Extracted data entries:
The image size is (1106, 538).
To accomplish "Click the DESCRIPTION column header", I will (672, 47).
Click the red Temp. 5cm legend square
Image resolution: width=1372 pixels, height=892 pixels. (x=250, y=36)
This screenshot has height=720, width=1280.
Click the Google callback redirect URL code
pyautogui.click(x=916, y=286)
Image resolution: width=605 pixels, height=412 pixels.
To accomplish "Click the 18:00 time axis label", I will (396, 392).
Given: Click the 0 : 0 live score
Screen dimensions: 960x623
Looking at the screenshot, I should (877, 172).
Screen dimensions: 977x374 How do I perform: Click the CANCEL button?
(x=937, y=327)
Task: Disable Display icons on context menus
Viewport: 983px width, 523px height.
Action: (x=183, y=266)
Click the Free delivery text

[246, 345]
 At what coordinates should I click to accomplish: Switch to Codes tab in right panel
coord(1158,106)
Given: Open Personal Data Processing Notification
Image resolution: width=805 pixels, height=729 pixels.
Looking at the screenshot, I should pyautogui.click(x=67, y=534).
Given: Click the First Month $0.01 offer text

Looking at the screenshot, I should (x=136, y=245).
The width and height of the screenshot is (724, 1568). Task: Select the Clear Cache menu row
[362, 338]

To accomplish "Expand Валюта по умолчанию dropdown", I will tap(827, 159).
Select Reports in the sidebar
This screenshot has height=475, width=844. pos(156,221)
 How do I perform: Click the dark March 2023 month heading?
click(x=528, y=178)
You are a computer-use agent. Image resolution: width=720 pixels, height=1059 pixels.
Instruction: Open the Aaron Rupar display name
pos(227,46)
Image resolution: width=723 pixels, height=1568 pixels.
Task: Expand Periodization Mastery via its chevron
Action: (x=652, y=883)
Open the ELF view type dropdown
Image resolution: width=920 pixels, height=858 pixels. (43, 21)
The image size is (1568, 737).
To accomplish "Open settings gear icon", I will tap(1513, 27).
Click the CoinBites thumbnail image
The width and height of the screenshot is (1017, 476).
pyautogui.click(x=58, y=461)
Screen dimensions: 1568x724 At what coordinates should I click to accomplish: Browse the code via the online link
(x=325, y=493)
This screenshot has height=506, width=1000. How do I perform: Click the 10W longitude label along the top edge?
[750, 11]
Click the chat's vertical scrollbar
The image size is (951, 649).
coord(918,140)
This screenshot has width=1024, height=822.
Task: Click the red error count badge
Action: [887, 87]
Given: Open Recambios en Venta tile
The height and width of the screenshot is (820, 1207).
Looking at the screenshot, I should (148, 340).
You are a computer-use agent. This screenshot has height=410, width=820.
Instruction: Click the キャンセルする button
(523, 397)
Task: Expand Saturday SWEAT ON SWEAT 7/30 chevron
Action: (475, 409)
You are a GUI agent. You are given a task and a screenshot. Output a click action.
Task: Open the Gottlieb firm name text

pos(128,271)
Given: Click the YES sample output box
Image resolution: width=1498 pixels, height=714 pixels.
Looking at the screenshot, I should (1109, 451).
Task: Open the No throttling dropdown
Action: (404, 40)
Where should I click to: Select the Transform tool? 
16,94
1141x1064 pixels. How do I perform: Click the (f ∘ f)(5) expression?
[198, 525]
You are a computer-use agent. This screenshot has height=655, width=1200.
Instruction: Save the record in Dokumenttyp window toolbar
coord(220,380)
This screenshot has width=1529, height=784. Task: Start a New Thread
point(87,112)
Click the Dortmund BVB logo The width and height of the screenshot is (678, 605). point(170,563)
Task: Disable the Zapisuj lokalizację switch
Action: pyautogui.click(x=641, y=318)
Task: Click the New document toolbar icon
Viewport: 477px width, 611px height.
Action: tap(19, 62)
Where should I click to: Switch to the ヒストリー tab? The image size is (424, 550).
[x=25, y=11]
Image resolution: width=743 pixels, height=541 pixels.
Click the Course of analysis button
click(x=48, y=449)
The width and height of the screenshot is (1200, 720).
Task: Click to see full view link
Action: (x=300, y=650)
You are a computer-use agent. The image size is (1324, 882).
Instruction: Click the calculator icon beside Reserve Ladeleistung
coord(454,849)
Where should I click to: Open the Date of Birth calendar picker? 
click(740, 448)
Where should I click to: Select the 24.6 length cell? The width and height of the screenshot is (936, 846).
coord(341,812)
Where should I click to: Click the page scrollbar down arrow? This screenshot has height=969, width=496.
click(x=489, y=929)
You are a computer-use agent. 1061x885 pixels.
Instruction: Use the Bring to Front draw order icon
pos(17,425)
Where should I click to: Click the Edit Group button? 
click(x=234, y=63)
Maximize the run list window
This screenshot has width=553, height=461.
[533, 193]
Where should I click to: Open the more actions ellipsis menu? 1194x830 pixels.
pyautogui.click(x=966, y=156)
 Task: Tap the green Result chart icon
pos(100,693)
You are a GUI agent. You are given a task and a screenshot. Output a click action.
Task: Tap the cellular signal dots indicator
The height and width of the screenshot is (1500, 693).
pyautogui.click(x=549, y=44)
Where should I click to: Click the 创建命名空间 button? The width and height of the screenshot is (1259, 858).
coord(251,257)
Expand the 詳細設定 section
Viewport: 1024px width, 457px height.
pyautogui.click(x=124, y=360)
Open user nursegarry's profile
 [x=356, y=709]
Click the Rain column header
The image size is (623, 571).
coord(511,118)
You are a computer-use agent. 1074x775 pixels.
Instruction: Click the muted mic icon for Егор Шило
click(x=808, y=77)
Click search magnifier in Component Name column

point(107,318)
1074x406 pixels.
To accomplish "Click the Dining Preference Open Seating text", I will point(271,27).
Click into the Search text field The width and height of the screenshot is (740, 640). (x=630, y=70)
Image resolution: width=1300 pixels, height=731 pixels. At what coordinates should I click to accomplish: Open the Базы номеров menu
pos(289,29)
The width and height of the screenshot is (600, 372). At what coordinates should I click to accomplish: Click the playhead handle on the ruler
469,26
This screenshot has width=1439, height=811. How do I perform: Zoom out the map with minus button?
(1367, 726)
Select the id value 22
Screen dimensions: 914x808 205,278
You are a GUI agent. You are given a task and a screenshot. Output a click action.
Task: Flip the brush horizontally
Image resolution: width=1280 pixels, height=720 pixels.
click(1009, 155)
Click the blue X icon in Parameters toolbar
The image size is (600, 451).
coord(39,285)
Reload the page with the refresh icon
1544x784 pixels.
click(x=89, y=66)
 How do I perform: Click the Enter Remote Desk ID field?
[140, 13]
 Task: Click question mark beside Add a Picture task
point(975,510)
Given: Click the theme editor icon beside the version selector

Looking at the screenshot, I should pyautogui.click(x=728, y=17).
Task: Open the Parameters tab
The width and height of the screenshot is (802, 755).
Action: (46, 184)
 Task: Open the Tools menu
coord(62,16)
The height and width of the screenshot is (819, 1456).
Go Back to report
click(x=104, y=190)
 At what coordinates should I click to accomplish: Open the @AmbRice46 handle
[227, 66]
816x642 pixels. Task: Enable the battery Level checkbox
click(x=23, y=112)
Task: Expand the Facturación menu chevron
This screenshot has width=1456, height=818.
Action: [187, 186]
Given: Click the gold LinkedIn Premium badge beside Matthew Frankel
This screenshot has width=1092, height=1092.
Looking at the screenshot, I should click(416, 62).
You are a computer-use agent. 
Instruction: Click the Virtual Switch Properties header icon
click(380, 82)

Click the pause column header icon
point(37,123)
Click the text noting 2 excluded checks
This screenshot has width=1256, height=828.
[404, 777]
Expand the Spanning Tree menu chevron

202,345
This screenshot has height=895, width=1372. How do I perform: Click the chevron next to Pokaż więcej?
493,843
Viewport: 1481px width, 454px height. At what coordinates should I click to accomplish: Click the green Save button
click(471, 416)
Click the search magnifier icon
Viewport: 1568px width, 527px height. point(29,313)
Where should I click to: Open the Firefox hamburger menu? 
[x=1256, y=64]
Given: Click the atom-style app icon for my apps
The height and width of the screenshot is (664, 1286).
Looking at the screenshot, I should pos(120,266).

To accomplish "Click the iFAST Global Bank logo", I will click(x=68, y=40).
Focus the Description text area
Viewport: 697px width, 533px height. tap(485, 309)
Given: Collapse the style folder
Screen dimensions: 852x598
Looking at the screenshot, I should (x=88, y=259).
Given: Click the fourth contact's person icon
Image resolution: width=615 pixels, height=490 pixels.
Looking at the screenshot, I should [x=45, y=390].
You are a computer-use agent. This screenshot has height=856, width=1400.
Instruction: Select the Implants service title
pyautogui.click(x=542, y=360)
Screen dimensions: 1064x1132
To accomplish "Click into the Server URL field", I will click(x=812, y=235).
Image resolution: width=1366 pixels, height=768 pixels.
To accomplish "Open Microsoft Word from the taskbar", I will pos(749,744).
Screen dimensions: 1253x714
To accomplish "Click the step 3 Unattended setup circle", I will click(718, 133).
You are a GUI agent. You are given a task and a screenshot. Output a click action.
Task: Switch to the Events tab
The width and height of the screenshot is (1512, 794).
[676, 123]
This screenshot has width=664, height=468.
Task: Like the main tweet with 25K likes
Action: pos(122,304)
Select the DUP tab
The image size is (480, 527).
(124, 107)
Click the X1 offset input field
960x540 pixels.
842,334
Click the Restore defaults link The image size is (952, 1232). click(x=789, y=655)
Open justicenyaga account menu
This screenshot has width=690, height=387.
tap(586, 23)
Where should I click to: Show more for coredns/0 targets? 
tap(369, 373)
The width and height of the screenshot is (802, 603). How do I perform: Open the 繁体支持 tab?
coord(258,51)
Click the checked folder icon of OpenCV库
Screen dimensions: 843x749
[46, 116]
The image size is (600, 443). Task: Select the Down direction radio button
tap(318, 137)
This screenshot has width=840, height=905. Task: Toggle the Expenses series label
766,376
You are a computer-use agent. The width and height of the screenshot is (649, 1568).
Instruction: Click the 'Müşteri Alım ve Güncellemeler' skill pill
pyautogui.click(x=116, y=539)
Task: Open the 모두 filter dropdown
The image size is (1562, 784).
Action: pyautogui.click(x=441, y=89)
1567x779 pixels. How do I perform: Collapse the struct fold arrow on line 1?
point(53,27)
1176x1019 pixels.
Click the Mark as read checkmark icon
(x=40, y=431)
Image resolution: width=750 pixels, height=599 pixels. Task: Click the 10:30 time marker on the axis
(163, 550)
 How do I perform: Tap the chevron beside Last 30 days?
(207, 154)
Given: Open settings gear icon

What you need to do: Your reply should be the number of lines in the entries that contain "into", nothing more.

Exercise answer: 2